Les baies sont une ressource de nourriture importante pour la faune durant l’hiver, pensez-y! Récoltez uniquement que ce qui est accessible à vos bras et laisser le reste en place.
Il existe un autre sorbier, appelé cormier ou sorbier domestique (Sorbus domestica). Il est devenu très rare en Suisse, où il est même menacé, alors qu’il ne l’est pas en France où il est plus abondant. Les feuilles sont très similaires, par contre les fruits font jusqu’à 3cm de diamètre, on confondra donc difficilement les deux fruits.
On appelle les fruits du sorbier les sorbes et ceux du cormier les cormes, même si souvent les deux sont appelés sorbes. Ces dernières sont également comestibles, bien que je n’ai jamais eu l’honneur de les goûter, puisqu’il est en voie d’extinction en Suisse.
On pourrait également confondre les sorbes avec des fruits de diverses espèces de cotonéaster. Pour les différencier, on se rappellera que les feuilles du sorbier ont des feuilles composées et non simples.
Cuisine des sorbes et du sorbier
Les baies étant amères et acidulées, elles ne sont pas très agréables à manger crues et comme on l’a vu elles sont même toxiques. Il faut les cuire longuement. Prenez le temps, 1/2h minimum de cuisson. J’ai déjà eu des comptes rendus de personnes ayant fait une sauce aux sorbes pas assez cuite, et elles ont passé une sale nuit: vomissements ou nausées selon les personnes.
Par contre bien préparées, elles sont délicieuses! Elles s’accommodent parfaitement en accompagnement de viandes à fort caractère, comme le gibier utilisé pour la chasse par exemple, préparé en sauce aigre-douce ou “chutney” ou en gelées. Elles sont également utilisées pour préparer diverses liqueurs et boissons alcoolisées.
Références
- [1] Alphabet des arts et métiers, Brianchon, 1826 pages 51–52
- [2] Maria Freeman, Vivre la tradition celtique au fil des saisons, Guy Trédaniel Édition.
- [3] Scott Cunningham, Encyclopédies des plantes magiques, ADA Édition
- [4] Berņa, E., Kampuse, S., Dukaļska, L., & Mūrniece, I. (2011). THE CHEMICAL AND PHYSICAL PROPERTIES OF SWEET ROWANBERRIES IN POWDER SUGAR.
- [5] Kylli P., Nohynek L., Puupponen-Pimiä R., et al. Rowanberry phenolics: compositional analysis and bioactivities. Journal of Agricultural and Food Chemistry. 2010;58(22):11985–11992. doi: 10.1021/jf102739v.

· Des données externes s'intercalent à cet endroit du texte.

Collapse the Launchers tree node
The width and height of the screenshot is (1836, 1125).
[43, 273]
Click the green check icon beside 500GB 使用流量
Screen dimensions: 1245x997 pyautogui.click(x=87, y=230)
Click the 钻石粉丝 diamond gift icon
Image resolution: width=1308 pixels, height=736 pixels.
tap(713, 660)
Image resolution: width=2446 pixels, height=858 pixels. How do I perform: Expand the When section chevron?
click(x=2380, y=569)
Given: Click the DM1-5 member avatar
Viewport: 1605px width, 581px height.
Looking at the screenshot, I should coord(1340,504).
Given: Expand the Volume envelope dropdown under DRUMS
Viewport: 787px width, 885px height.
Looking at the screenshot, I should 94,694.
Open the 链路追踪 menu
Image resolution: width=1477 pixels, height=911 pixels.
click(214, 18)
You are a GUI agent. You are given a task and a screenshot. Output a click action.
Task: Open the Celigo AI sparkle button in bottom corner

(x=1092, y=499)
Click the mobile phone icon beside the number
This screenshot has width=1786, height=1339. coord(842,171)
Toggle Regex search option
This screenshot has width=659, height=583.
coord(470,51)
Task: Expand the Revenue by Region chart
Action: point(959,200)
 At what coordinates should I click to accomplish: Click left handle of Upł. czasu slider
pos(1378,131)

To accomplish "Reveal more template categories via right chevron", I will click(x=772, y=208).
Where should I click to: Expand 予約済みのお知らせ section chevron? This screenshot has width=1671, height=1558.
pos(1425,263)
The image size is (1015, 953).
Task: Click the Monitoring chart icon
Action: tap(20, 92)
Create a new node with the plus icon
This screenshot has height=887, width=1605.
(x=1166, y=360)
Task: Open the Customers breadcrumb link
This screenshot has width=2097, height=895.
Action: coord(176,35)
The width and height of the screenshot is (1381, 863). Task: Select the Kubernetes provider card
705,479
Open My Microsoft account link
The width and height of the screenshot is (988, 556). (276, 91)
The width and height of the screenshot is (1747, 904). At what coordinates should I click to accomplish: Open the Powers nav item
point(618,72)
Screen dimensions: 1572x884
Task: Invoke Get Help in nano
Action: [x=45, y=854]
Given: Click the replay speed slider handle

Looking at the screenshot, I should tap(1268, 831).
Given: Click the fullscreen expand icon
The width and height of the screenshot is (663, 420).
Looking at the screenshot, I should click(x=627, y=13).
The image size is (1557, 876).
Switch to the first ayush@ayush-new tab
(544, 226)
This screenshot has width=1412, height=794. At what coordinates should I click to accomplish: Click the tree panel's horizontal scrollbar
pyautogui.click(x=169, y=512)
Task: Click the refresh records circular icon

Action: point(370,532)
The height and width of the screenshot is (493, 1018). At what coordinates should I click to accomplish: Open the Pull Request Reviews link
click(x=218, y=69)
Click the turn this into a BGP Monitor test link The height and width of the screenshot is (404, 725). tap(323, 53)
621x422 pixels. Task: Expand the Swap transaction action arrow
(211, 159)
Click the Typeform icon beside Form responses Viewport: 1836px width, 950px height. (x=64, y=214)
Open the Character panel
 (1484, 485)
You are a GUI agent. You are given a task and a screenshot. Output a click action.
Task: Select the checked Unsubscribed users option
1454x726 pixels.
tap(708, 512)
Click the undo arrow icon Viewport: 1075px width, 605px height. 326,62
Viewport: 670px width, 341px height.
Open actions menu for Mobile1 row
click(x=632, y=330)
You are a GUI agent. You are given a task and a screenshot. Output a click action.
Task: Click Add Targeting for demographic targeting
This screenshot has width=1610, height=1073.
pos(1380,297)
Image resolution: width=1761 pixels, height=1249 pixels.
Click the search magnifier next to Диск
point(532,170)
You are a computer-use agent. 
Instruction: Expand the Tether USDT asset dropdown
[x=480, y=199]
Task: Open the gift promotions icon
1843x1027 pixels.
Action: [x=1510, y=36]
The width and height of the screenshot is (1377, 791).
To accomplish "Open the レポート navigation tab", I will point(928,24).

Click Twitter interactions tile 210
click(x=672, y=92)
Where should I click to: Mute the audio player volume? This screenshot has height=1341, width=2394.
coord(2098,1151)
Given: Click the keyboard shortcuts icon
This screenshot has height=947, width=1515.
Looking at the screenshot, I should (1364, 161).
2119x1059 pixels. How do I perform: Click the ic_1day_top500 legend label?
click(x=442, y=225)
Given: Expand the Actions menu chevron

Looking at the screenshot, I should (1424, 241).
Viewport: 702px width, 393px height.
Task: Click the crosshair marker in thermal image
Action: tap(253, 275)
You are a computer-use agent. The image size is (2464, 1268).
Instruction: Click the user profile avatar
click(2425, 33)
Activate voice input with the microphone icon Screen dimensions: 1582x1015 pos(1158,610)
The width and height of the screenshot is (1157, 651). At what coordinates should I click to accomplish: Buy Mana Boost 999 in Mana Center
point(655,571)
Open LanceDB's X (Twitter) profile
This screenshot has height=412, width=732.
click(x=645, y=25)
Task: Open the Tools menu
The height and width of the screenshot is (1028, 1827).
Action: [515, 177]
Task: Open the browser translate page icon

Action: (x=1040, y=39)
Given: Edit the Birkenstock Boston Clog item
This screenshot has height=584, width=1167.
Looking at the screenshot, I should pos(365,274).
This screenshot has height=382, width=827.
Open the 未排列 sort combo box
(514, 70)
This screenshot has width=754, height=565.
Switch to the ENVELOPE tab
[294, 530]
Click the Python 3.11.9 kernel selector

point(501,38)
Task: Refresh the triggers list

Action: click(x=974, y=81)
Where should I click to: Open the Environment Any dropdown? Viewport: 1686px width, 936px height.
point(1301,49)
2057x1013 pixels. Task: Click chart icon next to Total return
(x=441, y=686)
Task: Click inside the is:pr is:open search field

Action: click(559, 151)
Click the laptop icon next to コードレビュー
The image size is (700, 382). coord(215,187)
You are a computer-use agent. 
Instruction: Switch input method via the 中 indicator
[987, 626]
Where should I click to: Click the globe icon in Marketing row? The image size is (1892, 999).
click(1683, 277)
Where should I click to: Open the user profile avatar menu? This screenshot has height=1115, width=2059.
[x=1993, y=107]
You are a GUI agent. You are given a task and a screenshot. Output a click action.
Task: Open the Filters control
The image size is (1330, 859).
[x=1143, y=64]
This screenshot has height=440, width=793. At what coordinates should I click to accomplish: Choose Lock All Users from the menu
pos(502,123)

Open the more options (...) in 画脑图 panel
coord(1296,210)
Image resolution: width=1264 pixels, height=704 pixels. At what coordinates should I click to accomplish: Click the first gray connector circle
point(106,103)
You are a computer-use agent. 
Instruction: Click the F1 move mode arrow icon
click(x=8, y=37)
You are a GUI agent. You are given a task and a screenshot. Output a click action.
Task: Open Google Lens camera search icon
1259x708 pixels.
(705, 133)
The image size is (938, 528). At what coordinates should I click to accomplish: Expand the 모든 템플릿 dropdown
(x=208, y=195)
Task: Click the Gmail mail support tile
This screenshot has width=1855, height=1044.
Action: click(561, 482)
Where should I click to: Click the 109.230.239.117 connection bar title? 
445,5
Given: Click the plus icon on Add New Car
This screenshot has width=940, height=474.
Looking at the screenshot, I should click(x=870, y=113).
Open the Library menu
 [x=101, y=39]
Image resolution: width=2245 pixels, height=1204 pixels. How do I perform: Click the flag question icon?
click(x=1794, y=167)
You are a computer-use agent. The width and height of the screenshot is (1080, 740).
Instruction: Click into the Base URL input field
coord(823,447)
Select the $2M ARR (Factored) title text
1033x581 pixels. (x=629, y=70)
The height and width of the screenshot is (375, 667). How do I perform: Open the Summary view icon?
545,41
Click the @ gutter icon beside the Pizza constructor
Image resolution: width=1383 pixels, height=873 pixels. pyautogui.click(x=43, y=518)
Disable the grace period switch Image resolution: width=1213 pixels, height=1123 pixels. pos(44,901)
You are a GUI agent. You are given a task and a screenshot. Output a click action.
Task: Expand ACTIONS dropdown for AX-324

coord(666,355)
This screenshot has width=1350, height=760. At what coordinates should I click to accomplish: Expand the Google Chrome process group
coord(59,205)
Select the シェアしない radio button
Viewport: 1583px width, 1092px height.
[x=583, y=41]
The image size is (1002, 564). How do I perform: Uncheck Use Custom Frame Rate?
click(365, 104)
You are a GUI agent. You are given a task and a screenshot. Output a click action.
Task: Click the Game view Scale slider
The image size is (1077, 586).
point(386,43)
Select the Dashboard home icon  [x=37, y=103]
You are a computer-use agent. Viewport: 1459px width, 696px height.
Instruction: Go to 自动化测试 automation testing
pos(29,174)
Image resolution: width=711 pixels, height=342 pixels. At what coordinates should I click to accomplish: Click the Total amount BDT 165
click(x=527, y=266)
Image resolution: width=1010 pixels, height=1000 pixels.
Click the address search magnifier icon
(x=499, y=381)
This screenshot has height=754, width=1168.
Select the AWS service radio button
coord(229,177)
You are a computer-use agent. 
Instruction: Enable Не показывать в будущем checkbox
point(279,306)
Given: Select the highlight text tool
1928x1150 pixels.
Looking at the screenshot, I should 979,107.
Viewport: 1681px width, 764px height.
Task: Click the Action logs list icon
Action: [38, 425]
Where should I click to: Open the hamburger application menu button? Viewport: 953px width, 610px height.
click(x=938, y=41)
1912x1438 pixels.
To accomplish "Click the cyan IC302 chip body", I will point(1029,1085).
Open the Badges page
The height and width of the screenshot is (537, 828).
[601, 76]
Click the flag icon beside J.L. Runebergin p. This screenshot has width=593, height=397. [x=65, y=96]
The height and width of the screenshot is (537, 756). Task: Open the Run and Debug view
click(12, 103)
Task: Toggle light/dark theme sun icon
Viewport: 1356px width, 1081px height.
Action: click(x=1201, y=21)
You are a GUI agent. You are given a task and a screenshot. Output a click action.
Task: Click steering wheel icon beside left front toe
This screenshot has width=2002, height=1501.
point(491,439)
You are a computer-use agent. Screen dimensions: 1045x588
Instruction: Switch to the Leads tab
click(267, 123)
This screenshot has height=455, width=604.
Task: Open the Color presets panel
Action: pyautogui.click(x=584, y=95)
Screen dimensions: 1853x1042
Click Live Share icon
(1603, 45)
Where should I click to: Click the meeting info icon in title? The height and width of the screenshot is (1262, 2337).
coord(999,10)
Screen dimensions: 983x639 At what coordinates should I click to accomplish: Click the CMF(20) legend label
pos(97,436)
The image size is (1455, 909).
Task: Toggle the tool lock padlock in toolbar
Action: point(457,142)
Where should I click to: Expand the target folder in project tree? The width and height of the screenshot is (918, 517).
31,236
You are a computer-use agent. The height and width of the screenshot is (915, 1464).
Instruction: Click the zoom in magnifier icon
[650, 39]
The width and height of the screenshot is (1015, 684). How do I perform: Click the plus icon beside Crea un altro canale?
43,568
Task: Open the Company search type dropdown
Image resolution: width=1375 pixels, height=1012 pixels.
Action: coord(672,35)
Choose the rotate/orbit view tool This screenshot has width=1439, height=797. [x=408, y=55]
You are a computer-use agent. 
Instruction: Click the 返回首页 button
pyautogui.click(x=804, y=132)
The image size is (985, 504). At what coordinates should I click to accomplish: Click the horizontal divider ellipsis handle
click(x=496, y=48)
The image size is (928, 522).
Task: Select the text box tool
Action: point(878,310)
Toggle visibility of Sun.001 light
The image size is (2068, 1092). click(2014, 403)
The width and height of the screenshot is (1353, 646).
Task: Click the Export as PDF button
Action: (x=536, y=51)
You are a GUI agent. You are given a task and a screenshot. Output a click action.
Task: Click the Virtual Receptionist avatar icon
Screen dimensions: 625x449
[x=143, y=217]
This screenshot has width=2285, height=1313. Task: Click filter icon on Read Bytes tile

- [6] Raudonė L., Raudonis R., Gaivelytė K., et al. Phytochemical and antioxidant profiles of leaves from different Sorbus L. species. Natural Product Research. 2015;29(3):281–285. doi: 10.1080/14786419.2014.950577.
- [7] Olszewska M. A., Michel P. Antioxidant activity of inflorescences, leaves and fruits of three Sorbus species in relation to their polyphenolic composition. Natural Product Research. 2009;23(16):1507–1521. doi: 10.1080/14786410802636177.
- [8] Olszewska M. A., Nowak S., Michel P., Banaszczak P., Kicel A. Assessment of the content of phenolics and antioxidant action of inflorescences and leaves of selected species from the genus Sorbus sensu stricto. Molecules. 2010;15(12):8769–8783. doi: 10.3390/molecules15128769.
- [9] Giovanni Caudullo – Caudullo, G., Welk, E., San-Miguel-Ayanz, J., 2017. Chorological maps for the main European woody species. Data in Brief 12, 662-666. DOI: 10.1016/j.dib.2017.05.007
- Paul-Victor Fournier, Dictionnaire des plantes médicinales et vénéneuses de France, Omnibus.
- Petit Larousse des plantes qui guérissent, Larousse.
- Infoflora, Sorbus aucuparia.
- Tela-botanica, Sorbus aucuparia.
- Inventaire National du patrimoine naturel, Sorbus aucuparia.
J’aime la cuisine avec les plantes sauvages.
Alors on est deux! ^^
Justement, vous répondez à une question et donc très intéressant cet article avec la distinction des deux sorbiers. Dans ma région Aude 11 : le Sorbus domestica semble largement majoritaire. Il y a de grands arbres couverts de fruits cette année !
En ce moment, les “Sorbes” jaunes et donc les cormes commencent à tomber et font le régal des sangliers. C’est quand elles sont “trop” mûres ou blettes qu’elles sont délicieuses pour nous. Il suffit donc de les ramasser et d’attendre.
Bonjour Clémentine,
Merci de votre message, quelle chance d’en avoir près de chez-vous ^^
J’ai rajouté les cartes de répartitions pour voir plus clairement où il pousse.